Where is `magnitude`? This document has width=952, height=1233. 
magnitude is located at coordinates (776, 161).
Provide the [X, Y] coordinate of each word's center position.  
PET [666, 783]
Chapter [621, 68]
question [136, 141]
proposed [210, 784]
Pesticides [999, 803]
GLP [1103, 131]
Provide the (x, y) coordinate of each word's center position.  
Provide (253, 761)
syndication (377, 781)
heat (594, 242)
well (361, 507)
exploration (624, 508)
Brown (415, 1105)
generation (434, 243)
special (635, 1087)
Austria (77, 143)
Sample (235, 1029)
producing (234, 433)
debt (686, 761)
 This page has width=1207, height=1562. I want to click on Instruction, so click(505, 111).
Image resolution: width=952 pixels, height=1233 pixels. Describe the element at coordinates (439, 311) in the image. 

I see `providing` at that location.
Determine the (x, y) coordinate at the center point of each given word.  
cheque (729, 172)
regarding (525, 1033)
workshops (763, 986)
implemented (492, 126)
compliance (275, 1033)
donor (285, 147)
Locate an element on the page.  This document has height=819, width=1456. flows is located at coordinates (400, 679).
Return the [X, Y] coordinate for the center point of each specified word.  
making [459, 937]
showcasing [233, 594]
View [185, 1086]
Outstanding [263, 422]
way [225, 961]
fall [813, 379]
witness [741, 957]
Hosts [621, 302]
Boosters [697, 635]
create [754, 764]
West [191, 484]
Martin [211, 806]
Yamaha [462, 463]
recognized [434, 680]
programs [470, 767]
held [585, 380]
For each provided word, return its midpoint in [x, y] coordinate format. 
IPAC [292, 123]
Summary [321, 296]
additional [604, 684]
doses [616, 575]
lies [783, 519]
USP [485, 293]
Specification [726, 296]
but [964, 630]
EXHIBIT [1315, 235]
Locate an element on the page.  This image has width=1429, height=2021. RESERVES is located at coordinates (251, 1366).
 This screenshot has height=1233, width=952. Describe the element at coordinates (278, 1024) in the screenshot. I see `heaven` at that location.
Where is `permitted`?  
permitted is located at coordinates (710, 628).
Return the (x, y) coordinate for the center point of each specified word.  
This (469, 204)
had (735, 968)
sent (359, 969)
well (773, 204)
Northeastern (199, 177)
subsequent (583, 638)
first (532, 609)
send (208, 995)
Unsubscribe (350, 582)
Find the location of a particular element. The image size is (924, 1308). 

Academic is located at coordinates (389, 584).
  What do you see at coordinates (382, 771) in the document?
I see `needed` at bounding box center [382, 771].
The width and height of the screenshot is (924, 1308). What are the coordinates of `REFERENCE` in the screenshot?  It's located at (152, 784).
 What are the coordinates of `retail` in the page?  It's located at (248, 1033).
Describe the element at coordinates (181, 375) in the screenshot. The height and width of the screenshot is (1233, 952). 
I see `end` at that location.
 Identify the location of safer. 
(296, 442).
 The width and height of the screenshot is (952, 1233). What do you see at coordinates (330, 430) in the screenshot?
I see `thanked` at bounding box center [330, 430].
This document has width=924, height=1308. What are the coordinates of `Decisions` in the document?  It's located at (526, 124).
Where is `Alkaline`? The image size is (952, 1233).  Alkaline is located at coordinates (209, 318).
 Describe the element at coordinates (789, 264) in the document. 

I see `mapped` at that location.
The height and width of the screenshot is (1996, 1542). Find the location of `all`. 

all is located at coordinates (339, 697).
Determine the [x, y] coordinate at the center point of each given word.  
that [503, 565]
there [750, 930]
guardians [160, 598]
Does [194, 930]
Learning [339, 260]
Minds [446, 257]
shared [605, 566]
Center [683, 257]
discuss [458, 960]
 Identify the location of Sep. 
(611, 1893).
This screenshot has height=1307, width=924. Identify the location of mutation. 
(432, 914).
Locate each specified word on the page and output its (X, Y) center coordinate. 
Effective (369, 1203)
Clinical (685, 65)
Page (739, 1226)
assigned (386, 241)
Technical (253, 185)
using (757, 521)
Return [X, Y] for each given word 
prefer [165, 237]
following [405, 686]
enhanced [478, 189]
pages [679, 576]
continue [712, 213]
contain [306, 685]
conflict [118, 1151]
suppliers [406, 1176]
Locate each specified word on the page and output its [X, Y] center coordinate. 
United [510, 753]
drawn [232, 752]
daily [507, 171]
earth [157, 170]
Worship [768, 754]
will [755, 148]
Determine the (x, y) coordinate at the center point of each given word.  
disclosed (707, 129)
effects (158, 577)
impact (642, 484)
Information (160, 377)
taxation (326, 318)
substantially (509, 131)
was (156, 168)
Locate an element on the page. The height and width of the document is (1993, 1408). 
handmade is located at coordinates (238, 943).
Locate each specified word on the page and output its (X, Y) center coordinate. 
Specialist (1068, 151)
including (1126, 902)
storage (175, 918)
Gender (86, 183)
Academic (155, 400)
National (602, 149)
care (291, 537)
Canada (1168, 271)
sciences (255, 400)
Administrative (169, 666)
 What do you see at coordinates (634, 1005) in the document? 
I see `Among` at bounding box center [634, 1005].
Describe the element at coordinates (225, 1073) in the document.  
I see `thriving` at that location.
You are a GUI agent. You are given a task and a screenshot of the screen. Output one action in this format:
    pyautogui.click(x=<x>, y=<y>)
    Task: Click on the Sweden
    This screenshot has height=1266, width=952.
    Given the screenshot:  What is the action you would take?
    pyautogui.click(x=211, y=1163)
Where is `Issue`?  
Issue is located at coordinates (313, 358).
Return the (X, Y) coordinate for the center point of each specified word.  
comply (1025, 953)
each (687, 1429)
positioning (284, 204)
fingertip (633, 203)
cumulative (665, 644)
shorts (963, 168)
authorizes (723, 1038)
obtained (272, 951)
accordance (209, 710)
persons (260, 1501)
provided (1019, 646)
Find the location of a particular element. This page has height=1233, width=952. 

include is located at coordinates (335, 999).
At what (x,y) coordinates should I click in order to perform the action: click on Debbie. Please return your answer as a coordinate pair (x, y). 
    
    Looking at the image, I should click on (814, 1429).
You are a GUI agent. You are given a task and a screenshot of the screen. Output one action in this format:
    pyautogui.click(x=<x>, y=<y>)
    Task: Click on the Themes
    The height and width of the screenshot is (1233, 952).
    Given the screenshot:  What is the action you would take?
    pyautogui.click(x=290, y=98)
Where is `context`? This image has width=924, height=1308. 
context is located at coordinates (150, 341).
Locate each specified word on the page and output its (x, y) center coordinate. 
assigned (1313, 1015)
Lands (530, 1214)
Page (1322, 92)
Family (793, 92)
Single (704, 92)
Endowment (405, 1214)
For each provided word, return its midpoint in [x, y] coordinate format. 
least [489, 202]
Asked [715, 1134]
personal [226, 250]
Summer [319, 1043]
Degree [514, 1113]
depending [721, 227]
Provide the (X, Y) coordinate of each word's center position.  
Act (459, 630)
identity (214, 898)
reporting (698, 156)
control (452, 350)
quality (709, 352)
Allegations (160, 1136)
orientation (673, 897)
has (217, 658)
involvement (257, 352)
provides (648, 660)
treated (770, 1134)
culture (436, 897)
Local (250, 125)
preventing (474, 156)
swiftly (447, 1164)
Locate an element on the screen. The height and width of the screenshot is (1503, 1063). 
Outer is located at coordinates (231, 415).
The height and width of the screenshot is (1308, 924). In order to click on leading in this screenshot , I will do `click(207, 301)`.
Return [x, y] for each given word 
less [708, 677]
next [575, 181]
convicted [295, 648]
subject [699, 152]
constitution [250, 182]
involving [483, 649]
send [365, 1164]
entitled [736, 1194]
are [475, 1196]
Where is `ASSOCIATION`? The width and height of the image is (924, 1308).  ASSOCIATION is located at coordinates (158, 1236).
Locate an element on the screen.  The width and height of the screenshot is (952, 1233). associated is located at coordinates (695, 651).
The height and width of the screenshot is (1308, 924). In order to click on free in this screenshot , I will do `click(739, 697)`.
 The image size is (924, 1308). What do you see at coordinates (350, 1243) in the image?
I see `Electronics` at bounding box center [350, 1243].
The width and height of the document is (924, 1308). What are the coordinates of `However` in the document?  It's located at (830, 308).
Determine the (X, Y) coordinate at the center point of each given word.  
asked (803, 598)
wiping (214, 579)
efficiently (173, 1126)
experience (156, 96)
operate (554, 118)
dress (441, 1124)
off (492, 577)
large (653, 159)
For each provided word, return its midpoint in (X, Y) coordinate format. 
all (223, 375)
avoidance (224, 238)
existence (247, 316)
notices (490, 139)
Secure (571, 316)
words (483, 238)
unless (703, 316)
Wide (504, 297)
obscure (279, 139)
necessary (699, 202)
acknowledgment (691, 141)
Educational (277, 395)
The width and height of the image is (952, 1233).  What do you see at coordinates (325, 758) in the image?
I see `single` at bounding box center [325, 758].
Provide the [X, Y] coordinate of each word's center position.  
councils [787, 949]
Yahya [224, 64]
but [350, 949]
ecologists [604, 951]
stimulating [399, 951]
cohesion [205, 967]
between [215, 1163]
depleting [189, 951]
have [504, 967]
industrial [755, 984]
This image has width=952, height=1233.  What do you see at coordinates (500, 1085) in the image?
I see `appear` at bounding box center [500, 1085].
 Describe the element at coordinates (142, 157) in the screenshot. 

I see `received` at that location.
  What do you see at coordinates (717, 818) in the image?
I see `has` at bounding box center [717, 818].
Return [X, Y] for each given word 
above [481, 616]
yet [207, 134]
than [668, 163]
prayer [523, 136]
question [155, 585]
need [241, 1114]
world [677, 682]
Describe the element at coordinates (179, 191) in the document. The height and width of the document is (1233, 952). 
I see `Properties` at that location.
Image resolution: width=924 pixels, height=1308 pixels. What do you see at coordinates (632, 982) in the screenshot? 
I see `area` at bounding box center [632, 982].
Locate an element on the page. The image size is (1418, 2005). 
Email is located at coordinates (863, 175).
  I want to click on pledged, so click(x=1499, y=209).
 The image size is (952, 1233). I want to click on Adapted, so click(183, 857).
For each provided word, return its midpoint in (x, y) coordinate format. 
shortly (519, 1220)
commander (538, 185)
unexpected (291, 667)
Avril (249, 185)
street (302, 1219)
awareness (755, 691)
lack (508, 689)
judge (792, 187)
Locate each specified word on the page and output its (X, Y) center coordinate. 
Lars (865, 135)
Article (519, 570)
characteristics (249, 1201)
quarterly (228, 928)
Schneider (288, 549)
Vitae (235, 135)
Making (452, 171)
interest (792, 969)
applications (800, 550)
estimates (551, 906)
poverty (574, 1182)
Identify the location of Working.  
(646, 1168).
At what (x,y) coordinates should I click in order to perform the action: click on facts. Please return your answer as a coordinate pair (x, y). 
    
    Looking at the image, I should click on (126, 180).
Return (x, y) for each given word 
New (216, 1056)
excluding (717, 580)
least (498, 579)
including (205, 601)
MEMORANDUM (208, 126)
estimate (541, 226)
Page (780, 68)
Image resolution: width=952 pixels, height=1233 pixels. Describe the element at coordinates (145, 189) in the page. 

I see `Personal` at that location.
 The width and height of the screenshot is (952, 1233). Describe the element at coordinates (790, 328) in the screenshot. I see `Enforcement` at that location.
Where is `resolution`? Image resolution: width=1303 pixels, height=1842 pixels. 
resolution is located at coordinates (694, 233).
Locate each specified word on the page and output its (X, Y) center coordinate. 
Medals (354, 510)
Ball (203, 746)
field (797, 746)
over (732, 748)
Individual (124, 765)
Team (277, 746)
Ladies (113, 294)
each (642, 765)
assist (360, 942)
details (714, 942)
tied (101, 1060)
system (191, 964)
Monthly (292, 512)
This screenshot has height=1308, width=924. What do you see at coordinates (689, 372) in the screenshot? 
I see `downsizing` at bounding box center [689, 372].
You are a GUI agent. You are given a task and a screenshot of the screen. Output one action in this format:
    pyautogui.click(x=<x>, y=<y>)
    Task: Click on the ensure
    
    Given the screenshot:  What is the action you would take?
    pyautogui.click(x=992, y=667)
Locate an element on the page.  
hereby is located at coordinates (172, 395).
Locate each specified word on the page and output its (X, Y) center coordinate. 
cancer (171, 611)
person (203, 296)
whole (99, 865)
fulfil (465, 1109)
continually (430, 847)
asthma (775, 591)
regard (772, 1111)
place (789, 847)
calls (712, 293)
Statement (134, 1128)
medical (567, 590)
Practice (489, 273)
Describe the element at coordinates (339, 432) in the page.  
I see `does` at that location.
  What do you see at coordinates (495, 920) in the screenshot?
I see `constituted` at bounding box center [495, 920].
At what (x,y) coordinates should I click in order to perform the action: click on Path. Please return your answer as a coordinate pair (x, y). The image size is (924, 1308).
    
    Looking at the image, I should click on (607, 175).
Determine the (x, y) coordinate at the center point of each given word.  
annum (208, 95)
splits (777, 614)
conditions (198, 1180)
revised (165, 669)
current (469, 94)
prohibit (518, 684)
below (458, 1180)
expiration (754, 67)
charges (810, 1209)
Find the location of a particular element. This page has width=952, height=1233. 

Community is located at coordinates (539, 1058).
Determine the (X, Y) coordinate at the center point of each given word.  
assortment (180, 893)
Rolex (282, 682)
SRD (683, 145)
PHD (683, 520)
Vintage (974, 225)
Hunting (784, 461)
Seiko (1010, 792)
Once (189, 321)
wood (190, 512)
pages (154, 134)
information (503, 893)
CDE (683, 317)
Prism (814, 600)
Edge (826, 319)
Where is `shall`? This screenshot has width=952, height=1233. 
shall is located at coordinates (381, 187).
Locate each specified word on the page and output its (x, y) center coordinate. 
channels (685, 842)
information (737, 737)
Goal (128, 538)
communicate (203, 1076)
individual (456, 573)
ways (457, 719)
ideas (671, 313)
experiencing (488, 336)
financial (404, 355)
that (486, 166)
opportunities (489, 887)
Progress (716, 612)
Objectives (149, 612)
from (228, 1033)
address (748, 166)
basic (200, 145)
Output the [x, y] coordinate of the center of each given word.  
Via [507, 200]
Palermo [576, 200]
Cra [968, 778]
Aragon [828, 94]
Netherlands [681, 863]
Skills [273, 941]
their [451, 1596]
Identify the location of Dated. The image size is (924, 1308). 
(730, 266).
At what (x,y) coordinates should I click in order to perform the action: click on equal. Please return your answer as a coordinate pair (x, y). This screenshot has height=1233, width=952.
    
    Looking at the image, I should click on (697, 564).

→ **EXERCISE OBJECTIVE**:
Copy word for word everything in the items above, from the line containing "discuss [458, 960]" down to the line containing "suppliers [406, 1176]", including both of those lines.

→ **EXERCISE RESPONSE**:
discuss [458, 960]
 Identify the location of Sep. 
(611, 1893).
This screenshot has height=1307, width=924. Identify the location of mutation. 
(432, 914).
Locate each specified word on the page and output its (X, Y) center coordinate. 
Effective (369, 1203)
Clinical (685, 65)
Page (739, 1226)
assigned (386, 241)
Technical (253, 185)
using (757, 521)
Return [X, Y] for each given word 
prefer [165, 237]
following [405, 686]
enhanced [478, 189]
pages [679, 576]
continue [712, 213]
contain [306, 685]
conflict [118, 1151]
suppliers [406, 1176]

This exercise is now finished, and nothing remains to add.